NZ Newswire logoNZ Newswire 14/06/2017

New Zealand's economy grew at a slower pace than expected in the first three months of the year as building activity and investment shrank.

That offset a recovery in milk production which spurred agriculture.

Gross domestic product expanded 0.5 per cent in the three months ended March 31, accelerating from a 0.4 per cent quarterly pace in the December quarter, according to Statistics New Zealand figures released on Thursday.

It was 2.5 per cent higher than the same period a year earlier.

That was below the 0.7 per cent quarterly expansion forecast in a Reuters poll of economists, which also tipped GDP to be 2.7 per cent higher than March 2015.

Activity was weighed on by a 2.1 per cent contraction in the construction sector - the first decline since June June 2015 - as non-residential building work fell from a peak.

Earlier construction data had been seen as a potential drag on the economy in the quarter by economists ahead of today's figures.

Construction activity rose 3.8 per cent from a year earlier.

"Much lower building activity combined with mixed results for the service sector took the shine off higher dairy production," national accounts senior manager Gary Dunnet said in a statement.

"At an industry level, 11 out of 16 industries increased this quarter, with agriculture and retail trade having the biggest increases, while construction was significantly down."

The kiwi dollar traded at US72.51c from US72.59c immediately before the data was released.

It dropped to A96.46c from A95.65c and the trade-weighted index fell to 77.79 from 77.89.

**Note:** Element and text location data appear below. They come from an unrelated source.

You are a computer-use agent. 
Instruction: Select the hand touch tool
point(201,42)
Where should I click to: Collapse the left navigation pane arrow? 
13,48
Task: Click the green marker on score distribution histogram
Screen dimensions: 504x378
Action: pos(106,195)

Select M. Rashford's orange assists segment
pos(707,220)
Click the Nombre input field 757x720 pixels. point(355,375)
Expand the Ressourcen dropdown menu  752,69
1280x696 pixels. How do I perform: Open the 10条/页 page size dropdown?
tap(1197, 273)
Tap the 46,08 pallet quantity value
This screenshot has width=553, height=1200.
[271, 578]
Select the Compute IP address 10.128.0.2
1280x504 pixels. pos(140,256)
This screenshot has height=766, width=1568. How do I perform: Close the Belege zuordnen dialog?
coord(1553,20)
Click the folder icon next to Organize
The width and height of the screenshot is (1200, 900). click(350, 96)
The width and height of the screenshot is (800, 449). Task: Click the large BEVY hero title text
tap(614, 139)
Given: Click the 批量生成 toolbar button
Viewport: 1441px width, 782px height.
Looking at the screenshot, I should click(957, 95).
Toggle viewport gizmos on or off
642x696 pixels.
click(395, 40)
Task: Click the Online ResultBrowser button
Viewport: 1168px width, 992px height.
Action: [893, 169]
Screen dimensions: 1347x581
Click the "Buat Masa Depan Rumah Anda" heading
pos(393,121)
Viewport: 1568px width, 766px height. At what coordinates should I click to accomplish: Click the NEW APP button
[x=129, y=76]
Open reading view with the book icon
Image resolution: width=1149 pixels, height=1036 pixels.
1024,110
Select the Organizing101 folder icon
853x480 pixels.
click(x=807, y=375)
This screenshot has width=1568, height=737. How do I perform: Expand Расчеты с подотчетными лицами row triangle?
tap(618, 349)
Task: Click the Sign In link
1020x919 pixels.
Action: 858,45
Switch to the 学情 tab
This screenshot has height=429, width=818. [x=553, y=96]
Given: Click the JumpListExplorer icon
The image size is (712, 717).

New Zealand's economy has been seen as a relative stand-out compared with other developed nations.

Record net migration, strong tourism flows, a massive pipeline of building work, and a recovery in global dairy prices have spurred enough job creation to meet a swelling population.

Still, globally low interest rates and a strong New Zealand dollar have limited inflationary pressures, while a labour market flush with migrants has kept wages largely flat in an economy that has struggled to lift productivity.